The budget is for the 2022 fiscal year, which starts Oct. 1. It appropriates $7.7 billion from the Education Trust Fund, which would be $452 million more than this year, about a 6 percent increase.

The budget funds a 2 percent raise for teachers and education employees in public schools and community colleges. The House approved a separate bill for the raise by a vote of 100-1.

“We’re going to ask a lot of our teachers,” Rep. Bill Poole, R- Tuscaloosa, chairman of the House education budget committee, said. “We know they’re up for that. We appreciate and are thankful for them. So this is an opportunity for us to reward them as they work hard for our children.”

The House approved the budget by a vote of 101-1. The legislation returns to the Senate, which had already passed it. The Senate could agree to changes made by the House and give the bill final passage, or send it to a conference committee.

The budget also includes funding for a new plan to boost pay for math and science teachers to target a shortage of qualified teachers in those subjects in grades 6-12. The budget allocates $100 million for that program. Poole singled that out as one of the most important investments in the budget.

The biggest line item on the spreadsheet goes to local boards of education. They would get $4.6 billion, or $207 million more than this year, about a 5 percent increase.

The Alabama Community College System would receive $470 million, a 10 percent increase.

Alabama’s prekindergarten program, called First Class, would receive $151 million, an increase of $24 million, or 19 percent.

Poole said four-year universities would get a total increase of about $90 million, a boos of at least 6 percent for each university’s appropriation.

Income taxes and sales taxes are the biggest sources of money for the Education Trust Fund.
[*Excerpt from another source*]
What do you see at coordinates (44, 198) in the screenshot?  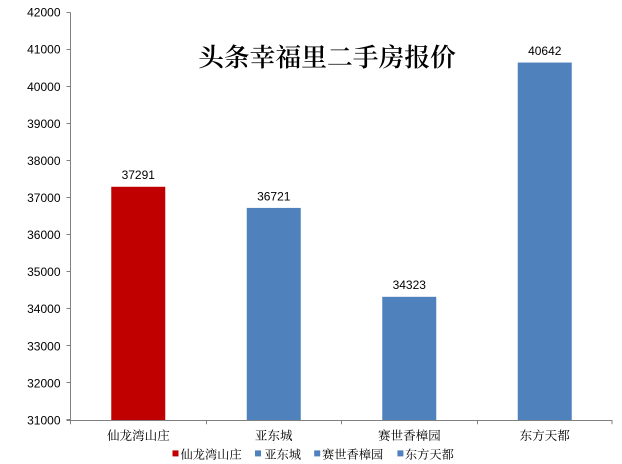 I see `svg-text: 37000` at bounding box center [44, 198].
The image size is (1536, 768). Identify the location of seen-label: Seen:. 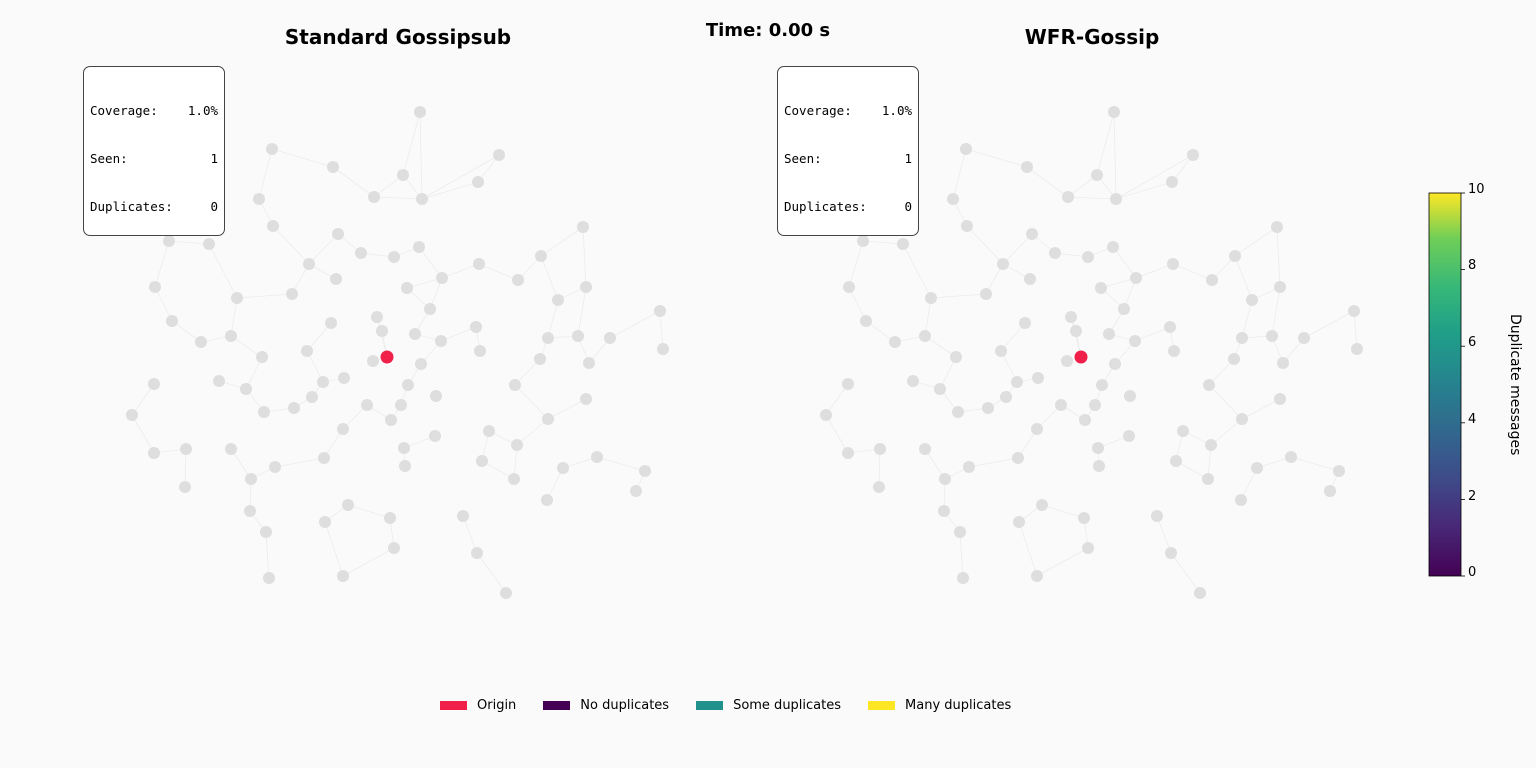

Poole said the resilience of the Alabama economy and conservative budgeting in recent years helped put the state in position for a record education budget despite the economic effects of the COVID-19 pandemic.

“It really is a monumental credit and success story for Alabama, that has not fared well in economic downturns in the past,” Poole said. “But in this pandemic, our state, our citizens, our businesses have been resilient. The economy has been resilient. We were very concerned about the economic impact and the economic impact has been very substantial. But the resiliency of our economy has allowed us to pass an improved budget addressing these targeted needs.”

The budget will boost funding for special education, school nurses, classroom materials, classroom technology, and transportation.

It sets aside $95 million to allocate to school systems who lost enrollment last year because of the pandemic. The “teacher stabilization” funding will be used as a one-time supplement for systems that might otherwise have to reduce the number of teachers because state funding for teaching positions is based on enrollment.

“We know we have anomalies in our classroom enrollment right now because of COVID,” Poole said. “So what we did not want to occur was to eliminate teaching positions based on artificially depressed enrollment numbers in schools, only to have those students walk back in in the fall and not have enough teachers for them.”

Alabama’s education budget has increased every year since dropping by more than $1 billion after the Great Recession. Last year, lawmaker scaled back their initial plans for the 2021 budget, this year’s budget, because of the revenue uncertainty caused by the pandemic, but it was still larger than the budget for 2020.